WORK REQUEST: All of the data below needs to be set down again, exactly as shown.

GIVEN RECORDS:
···
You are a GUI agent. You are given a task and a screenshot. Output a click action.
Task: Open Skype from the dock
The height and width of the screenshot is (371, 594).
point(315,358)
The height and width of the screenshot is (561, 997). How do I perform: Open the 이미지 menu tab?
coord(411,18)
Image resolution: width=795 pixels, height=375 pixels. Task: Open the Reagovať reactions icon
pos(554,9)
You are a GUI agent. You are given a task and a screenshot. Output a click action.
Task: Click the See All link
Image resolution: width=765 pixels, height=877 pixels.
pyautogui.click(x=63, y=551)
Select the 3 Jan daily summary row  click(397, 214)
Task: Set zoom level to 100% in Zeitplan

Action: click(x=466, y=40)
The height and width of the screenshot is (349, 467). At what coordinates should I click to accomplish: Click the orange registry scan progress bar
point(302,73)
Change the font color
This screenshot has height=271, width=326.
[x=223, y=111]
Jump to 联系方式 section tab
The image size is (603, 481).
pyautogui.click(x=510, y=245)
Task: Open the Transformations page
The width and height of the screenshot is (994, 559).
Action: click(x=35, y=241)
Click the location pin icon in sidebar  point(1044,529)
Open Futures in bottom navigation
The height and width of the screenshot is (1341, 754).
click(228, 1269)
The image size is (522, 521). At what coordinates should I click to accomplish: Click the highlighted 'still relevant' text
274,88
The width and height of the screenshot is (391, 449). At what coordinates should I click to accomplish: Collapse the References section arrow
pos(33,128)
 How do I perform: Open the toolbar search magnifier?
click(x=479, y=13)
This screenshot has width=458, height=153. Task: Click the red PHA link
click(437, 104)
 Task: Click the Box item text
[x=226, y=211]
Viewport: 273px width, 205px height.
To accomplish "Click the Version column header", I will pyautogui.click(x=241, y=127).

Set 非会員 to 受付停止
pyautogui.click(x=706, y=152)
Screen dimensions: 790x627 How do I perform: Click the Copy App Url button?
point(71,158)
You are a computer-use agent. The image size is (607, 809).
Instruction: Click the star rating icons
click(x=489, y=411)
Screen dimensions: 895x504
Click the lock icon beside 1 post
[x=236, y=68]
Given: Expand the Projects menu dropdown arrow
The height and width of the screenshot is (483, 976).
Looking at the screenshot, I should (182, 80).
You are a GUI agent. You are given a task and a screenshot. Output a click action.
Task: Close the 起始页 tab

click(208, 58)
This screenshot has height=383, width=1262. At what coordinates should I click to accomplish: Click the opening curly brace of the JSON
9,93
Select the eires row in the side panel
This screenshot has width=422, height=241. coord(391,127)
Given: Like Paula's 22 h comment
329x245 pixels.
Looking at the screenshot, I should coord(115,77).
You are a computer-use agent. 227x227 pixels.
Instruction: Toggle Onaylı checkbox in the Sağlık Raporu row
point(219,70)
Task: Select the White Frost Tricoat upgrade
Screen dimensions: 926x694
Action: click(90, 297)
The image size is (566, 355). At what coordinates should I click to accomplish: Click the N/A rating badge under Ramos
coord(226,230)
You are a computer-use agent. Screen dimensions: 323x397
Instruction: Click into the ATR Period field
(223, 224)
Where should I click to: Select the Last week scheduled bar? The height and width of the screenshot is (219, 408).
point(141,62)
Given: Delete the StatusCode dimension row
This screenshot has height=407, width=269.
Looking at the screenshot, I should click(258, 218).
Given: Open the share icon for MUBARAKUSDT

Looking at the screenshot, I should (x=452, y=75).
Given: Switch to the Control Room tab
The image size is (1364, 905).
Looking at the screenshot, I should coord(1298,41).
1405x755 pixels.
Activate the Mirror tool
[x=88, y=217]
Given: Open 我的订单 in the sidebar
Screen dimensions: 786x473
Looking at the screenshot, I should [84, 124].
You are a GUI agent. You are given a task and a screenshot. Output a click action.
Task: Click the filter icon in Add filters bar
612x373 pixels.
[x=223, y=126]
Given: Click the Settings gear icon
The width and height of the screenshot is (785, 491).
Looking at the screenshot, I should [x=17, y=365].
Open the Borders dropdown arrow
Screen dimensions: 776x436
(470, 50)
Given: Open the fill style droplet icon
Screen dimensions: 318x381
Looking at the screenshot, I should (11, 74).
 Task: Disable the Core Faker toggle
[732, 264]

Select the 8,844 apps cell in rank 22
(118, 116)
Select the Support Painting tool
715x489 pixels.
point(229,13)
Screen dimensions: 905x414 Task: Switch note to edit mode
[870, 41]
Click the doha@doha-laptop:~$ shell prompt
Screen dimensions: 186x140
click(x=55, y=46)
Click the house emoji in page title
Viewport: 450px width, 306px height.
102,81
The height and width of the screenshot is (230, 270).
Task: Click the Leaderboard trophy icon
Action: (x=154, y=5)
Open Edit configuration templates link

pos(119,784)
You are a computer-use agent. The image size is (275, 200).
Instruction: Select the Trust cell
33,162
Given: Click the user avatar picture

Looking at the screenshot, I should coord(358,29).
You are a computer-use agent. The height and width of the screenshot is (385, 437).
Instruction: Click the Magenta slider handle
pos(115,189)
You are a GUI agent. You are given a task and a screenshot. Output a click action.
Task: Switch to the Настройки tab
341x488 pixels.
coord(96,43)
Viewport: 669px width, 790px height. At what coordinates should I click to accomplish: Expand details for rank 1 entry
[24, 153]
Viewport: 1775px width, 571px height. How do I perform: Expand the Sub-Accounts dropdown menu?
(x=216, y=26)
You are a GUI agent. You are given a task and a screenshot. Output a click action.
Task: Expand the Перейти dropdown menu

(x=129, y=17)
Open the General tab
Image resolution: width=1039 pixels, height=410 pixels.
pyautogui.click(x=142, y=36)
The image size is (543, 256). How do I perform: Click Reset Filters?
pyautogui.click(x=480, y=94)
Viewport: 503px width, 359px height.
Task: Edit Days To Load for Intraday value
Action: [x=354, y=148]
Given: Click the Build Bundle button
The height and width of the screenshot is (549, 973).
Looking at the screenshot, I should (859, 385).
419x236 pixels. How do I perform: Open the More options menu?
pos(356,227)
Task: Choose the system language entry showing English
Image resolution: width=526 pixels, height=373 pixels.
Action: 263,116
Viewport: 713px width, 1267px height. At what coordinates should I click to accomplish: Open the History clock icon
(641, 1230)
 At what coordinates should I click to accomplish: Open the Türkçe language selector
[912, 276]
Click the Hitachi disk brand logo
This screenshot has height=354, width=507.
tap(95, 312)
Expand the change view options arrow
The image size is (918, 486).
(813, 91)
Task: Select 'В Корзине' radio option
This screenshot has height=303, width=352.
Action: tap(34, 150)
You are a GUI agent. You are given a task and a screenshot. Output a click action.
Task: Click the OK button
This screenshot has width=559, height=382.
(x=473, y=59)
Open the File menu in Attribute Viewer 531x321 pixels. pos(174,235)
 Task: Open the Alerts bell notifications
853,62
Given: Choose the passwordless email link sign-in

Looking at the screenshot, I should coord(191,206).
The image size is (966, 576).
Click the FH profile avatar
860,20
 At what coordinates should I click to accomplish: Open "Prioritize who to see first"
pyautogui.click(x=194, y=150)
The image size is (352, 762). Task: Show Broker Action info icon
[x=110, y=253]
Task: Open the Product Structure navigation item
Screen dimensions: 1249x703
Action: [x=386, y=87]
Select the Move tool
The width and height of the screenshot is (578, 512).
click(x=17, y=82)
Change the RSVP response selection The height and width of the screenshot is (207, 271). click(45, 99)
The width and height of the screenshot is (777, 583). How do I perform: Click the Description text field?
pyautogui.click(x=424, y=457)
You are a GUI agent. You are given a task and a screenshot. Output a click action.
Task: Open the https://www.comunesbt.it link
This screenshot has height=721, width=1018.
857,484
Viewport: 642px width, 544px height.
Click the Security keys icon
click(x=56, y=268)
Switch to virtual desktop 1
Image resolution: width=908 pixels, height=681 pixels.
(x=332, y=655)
···
RESPONSE BOX:
You are a GUI agent. You are given a task and a screenshot. Output a click action.
Task: Open Skype from the dock
The height and width of the screenshot is (371, 594).
point(315,358)
The height and width of the screenshot is (561, 997). How do I perform: Open the 이미지 menu tab?
coord(411,18)
Image resolution: width=795 pixels, height=375 pixels. Task: Open the Reagovať reactions icon
pos(554,9)
You are a GUI agent. You are given a task and a screenshot. Output a click action.
Task: Click the See All link
Image resolution: width=765 pixels, height=877 pixels.
pyautogui.click(x=63, y=551)
Select the 3 Jan daily summary row  click(397, 214)
Task: Set zoom level to 100% in Zeitplan

Action: click(x=466, y=40)
The height and width of the screenshot is (349, 467). At what coordinates should I click to accomplish: Click the orange registry scan progress bar
point(302,73)
Change the font color
This screenshot has height=271, width=326.
[x=223, y=111]
Jump to 联系方式 section tab
The image size is (603, 481).
pyautogui.click(x=510, y=245)
Task: Open the Transformations page
The width and height of the screenshot is (994, 559).
Action: click(x=35, y=241)
Click the location pin icon in sidebar  point(1044,529)
Open Futures in bottom navigation
The height and width of the screenshot is (1341, 754).
click(228, 1269)
The image size is (522, 521). At what coordinates should I click to accomplish: Click the highlighted 'still relevant' text
274,88
The width and height of the screenshot is (391, 449). At what coordinates should I click to accomplish: Collapse the References section arrow
pos(33,128)
 How do I perform: Open the toolbar search magnifier?
click(x=479, y=13)
This screenshot has width=458, height=153. Task: Click the red PHA link
click(437, 104)
 Task: Click the Box item text
[x=226, y=211]
Viewport: 273px width, 205px height.
To accomplish "Click the Version column header", I will pyautogui.click(x=241, y=127).

Set 非会員 to 受付停止
pyautogui.click(x=706, y=152)
Screen dimensions: 790x627 How do I perform: Click the Copy App Url button?
point(71,158)
You are a computer-use agent. The image size is (607, 809).
Instruction: Click the star rating icons
click(x=489, y=411)
Screen dimensions: 895x504
Click the lock icon beside 1 post
[x=236, y=68]
Given: Expand the Projects menu dropdown arrow
The height and width of the screenshot is (483, 976).
Looking at the screenshot, I should (182, 80).
You are a GUI agent. You are given a task and a screenshot. Output a click action.
Task: Close the 起始页 tab

click(208, 58)
This screenshot has height=383, width=1262. At what coordinates should I click to accomplish: Click the opening curly brace of the JSON
9,93
Select the eires row in the side panel
This screenshot has width=422, height=241. coord(391,127)
Given: Like Paula's 22 h comment
329x245 pixels.
Looking at the screenshot, I should coord(115,77).
You are a computer-use agent. 227x227 pixels.
Instruction: Toggle Onaylı checkbox in the Sağlık Raporu row
point(219,70)
Task: Select the White Frost Tricoat upgrade
Screen dimensions: 926x694
Action: click(90, 297)
The image size is (566, 355). At what coordinates should I click to accomplish: Click the N/A rating badge under Ramos
coord(226,230)
You are a computer-use agent. Screen dimensions: 323x397
Instruction: Click into the ATR Period field
(223, 224)
Where should I click to: Select the Last week scheduled bar? The height and width of the screenshot is (219, 408).
point(141,62)
Given: Delete the StatusCode dimension row
This screenshot has height=407, width=269.
Looking at the screenshot, I should click(258, 218).
Given: Open the share icon for MUBARAKUSDT

Looking at the screenshot, I should (x=452, y=75).
Given: Switch to the Control Room tab
The image size is (1364, 905).
Looking at the screenshot, I should coord(1298,41).
1405x755 pixels.
Activate the Mirror tool
[x=88, y=217]
Given: Open 我的订单 in the sidebar
Screen dimensions: 786x473
Looking at the screenshot, I should [84, 124].
You are a GUI agent. You are given a task and a screenshot. Output a click action.
Task: Click the filter icon in Add filters bar
612x373 pixels.
[x=223, y=126]
Given: Click the Settings gear icon
The width and height of the screenshot is (785, 491).
Looking at the screenshot, I should [x=17, y=365].
Open the Borders dropdown arrow
Screen dimensions: 776x436
(470, 50)
Given: Open the fill style droplet icon
Screen dimensions: 318x381
Looking at the screenshot, I should (11, 74).
 Task: Disable the Core Faker toggle
[732, 264]

Select the 8,844 apps cell in rank 22
(118, 116)
Select the Support Painting tool
715x489 pixels.
point(229,13)
Screen dimensions: 905x414 Task: Switch note to edit mode
[870, 41]
Click the doha@doha-laptop:~$ shell prompt
Screen dimensions: 186x140
click(x=55, y=46)
Click the house emoji in page title
Viewport: 450px width, 306px height.
102,81
The height and width of the screenshot is (230, 270).
Task: Click the Leaderboard trophy icon
Action: (x=154, y=5)
Open Edit configuration templates link

pos(119,784)
You are a computer-use agent. The image size is (275, 200).
Instruction: Select the Trust cell
33,162
Given: Click the user avatar picture

Looking at the screenshot, I should coord(358,29).
You are a computer-use agent. The height and width of the screenshot is (385, 437).
Instruction: Click the Magenta slider handle
pos(115,189)
You are a GUI agent. You are given a task and a screenshot. Output a click action.
Task: Switch to the Настройки tab
341x488 pixels.
coord(96,43)
Viewport: 669px width, 790px height. At what coordinates should I click to accomplish: Expand details for rank 1 entry
[24, 153]
Viewport: 1775px width, 571px height. How do I perform: Expand the Sub-Accounts dropdown menu?
(x=216, y=26)
You are a GUI agent. You are given a task and a screenshot. Output a click action.
Task: Expand the Перейти dropdown menu

(x=129, y=17)
Open the General tab
Image resolution: width=1039 pixels, height=410 pixels.
pyautogui.click(x=142, y=36)
The image size is (543, 256). How do I perform: Click Reset Filters?
pyautogui.click(x=480, y=94)
Viewport: 503px width, 359px height.
Task: Edit Days To Load for Intraday value
Action: [x=354, y=148]
Given: Click the Build Bundle button
The height and width of the screenshot is (549, 973).
Looking at the screenshot, I should (859, 385).
419x236 pixels. How do I perform: Open the More options menu?
pos(356,227)
Task: Choose the system language entry showing English
Image resolution: width=526 pixels, height=373 pixels.
Action: 263,116
Viewport: 713px width, 1267px height. At what coordinates should I click to accomplish: Open the History clock icon
(641, 1230)
 At what coordinates should I click to accomplish: Open the Türkçe language selector
[912, 276]
Click the Hitachi disk brand logo
This screenshot has height=354, width=507.
tap(95, 312)
Expand the change view options arrow
The image size is (918, 486).
(813, 91)
Task: Select 'В Корзине' radio option
This screenshot has height=303, width=352.
Action: tap(34, 150)
You are a GUI agent. You are given a task and a screenshot. Output a click action.
Task: Click the OK button
This screenshot has width=559, height=382.
(x=473, y=59)
Open the File menu in Attribute Viewer 531x321 pixels. pos(174,235)
 Task: Open the Alerts bell notifications
853,62
Given: Choose the passwordless email link sign-in

Looking at the screenshot, I should coord(191,206).
The image size is (966, 576).
Click the FH profile avatar
860,20
 At what coordinates should I click to accomplish: Open "Prioritize who to see first"
pyautogui.click(x=194, y=150)
The image size is (352, 762). Task: Show Broker Action info icon
[x=110, y=253]
Task: Open the Product Structure navigation item
Screen dimensions: 1249x703
Action: [x=386, y=87]
Select the Move tool
The width and height of the screenshot is (578, 512).
click(x=17, y=82)
Change the RSVP response selection The height and width of the screenshot is (207, 271). click(45, 99)
The width and height of the screenshot is (777, 583). How do I perform: Click the Description text field?
pyautogui.click(x=424, y=457)
You are a GUI agent. You are given a task and a screenshot. Output a click action.
Task: Open the https://www.comunesbt.it link
This screenshot has height=721, width=1018.
857,484
Viewport: 642px width, 544px height.
Click the Security keys icon
click(x=56, y=268)
Switch to virtual desktop 1
Image resolution: width=908 pixels, height=681 pixels.
(x=332, y=655)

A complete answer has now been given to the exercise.